Fast Calibration of Car Following models to Trajectory data using the Adjoint Method
Ronan Keane, H. Oliver Gao
TL;DR
This work reframes car-following calibration as a gradient-enabled optimization problem where trajectories are fit to data via ODE/DDE-based dynamics. It derives analytic gradients using the adjoint method, enabling computational costs that scale with simulation time rather than the number of parameters, and demonstrates substantial speedups over gradient-free methods such as genetic algorithms. Empirical benchmarks on NGSim data with the optimal velocity model show adjoint-based quasi-Newton methods achieving faster convergence and slightly better accuracy, with large gains as the parameter count grows. The study also explores downstream boundary conditions, reaction-time modeling, and multi-regime/lane-changing discontinuities, and demonstrates that larger platoons can improve calibration results, while highlighting the need for strategies to avoid poor local minima in bigger problems.
Abstract
Before a car-following model can be applied in practice, it must first be validated against real data in a process known as calibration. This paper discusses the formulation of calibration as an optimization problem, and compares different algorithms for its solution. The optimization consists of an arbitrary car following model, posed as either an ordinary or delay differential equation, being calibrated to an arbitrary source of trajectory data which may include lane changes. Typically, the calibration problem is solved using gradient free optimization.

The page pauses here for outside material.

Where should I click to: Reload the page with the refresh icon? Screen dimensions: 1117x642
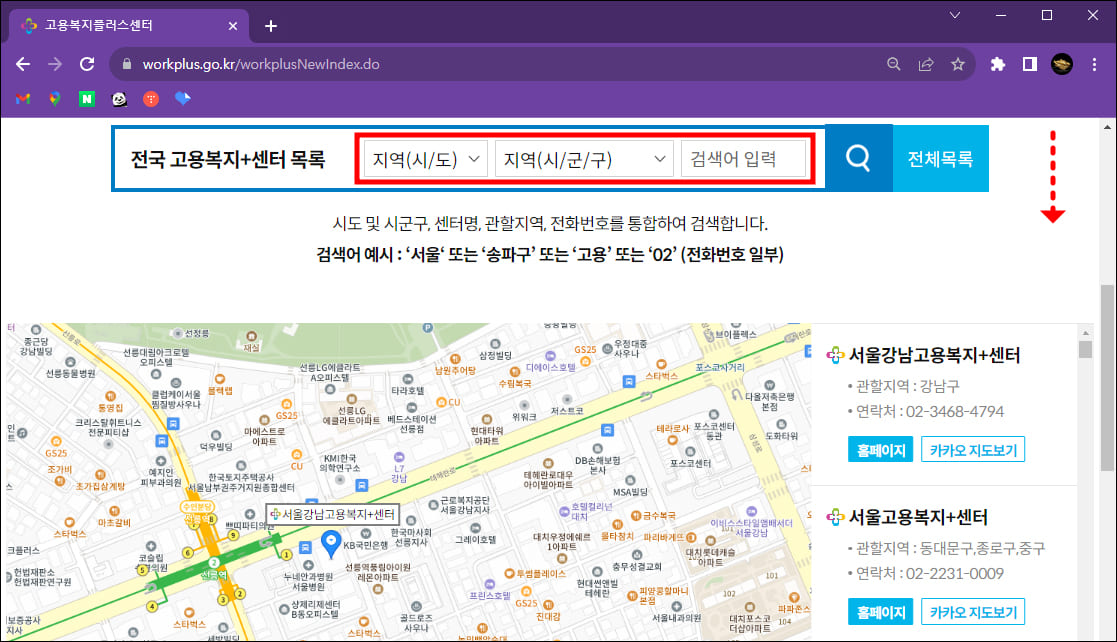click(x=87, y=63)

In this work, the gradient of the optimization problem is derived analytically using the adjoint method. The computational cost of the adjoint method does not scale with the number of model parameters, which makes it more efficient than evaluating the gradient numerically using finite differences. Numerical results are presented which show that quasi-newton algorithms using the adjoint method are significantly faster than a genetic algorithm, and also achieve slightly better accuracy of the calibrated model.